## Task objective:
In the data that follows, how many lines include the string "computer"? Answer with the number alone.

## Records:
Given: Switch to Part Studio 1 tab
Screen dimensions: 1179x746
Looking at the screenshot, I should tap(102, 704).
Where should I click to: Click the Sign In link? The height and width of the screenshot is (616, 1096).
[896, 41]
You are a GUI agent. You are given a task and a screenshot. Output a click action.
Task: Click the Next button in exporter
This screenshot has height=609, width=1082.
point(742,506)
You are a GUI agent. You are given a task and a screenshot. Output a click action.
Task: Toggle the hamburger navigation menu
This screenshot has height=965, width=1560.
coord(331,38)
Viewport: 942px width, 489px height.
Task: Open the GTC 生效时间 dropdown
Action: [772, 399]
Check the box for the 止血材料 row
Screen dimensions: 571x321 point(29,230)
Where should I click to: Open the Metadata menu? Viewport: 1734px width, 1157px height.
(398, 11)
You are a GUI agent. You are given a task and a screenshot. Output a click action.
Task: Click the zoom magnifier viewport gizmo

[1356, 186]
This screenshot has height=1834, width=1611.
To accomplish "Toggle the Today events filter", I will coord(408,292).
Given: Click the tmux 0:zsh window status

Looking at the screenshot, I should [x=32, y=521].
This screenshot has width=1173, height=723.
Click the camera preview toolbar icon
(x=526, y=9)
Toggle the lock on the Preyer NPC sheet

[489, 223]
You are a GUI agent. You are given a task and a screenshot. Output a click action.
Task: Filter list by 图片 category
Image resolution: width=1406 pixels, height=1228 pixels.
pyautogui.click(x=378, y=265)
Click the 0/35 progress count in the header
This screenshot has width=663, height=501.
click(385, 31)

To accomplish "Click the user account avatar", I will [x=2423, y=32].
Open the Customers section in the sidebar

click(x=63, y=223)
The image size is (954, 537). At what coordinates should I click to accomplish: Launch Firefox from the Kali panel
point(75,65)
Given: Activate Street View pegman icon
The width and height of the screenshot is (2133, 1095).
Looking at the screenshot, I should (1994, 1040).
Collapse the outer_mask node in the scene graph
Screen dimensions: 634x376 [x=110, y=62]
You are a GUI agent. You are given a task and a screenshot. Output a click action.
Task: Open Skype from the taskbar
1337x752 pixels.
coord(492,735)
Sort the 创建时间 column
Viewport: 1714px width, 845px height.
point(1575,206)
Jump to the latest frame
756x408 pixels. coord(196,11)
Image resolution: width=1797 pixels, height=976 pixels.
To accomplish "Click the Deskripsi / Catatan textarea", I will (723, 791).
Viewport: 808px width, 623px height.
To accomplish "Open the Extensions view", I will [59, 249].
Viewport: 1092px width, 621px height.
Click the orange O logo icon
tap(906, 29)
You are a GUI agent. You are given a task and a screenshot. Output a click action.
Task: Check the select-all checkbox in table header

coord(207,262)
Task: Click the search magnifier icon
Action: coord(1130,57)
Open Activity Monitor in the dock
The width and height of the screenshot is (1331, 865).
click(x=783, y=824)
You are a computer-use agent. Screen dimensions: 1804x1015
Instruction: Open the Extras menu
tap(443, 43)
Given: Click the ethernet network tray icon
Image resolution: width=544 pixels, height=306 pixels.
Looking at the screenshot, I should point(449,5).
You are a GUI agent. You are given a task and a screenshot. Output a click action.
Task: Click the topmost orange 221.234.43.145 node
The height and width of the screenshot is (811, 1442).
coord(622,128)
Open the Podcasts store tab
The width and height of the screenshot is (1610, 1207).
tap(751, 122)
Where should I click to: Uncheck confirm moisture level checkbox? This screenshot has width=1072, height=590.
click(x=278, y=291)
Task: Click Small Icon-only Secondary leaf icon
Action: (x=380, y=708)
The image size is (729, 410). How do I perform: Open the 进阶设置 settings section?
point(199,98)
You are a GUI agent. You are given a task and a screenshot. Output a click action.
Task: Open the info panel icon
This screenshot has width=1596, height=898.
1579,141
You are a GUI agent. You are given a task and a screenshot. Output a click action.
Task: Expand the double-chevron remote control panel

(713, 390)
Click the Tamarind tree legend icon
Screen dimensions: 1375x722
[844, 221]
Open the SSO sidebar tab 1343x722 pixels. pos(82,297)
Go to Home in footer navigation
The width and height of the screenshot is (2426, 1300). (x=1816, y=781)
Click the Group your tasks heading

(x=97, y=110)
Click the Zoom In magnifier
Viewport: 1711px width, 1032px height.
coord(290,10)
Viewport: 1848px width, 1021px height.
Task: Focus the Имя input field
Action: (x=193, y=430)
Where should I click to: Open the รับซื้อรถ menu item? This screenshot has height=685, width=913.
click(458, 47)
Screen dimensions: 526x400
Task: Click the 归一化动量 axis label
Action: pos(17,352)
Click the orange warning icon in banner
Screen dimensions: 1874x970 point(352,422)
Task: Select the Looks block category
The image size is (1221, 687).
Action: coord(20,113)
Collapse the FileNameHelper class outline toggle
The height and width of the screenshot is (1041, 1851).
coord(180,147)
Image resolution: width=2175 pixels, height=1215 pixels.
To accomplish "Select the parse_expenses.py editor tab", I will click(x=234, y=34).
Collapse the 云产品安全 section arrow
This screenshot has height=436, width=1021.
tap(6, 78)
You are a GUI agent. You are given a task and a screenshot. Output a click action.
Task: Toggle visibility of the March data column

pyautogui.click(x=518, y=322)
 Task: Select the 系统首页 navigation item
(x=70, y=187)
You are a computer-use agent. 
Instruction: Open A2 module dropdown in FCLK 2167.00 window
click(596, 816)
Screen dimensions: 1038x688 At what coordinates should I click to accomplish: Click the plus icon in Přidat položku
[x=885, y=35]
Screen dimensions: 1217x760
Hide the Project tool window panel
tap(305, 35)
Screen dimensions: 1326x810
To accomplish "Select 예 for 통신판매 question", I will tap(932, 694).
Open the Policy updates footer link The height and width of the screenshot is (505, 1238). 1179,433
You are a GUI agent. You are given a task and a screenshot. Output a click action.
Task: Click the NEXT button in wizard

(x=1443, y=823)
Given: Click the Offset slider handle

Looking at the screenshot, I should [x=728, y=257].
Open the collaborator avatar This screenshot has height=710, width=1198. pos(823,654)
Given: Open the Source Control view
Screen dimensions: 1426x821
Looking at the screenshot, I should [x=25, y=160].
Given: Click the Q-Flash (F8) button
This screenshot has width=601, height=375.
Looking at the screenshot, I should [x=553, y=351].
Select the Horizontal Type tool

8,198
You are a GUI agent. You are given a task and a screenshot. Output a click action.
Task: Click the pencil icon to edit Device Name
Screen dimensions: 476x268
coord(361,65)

## Response area:
2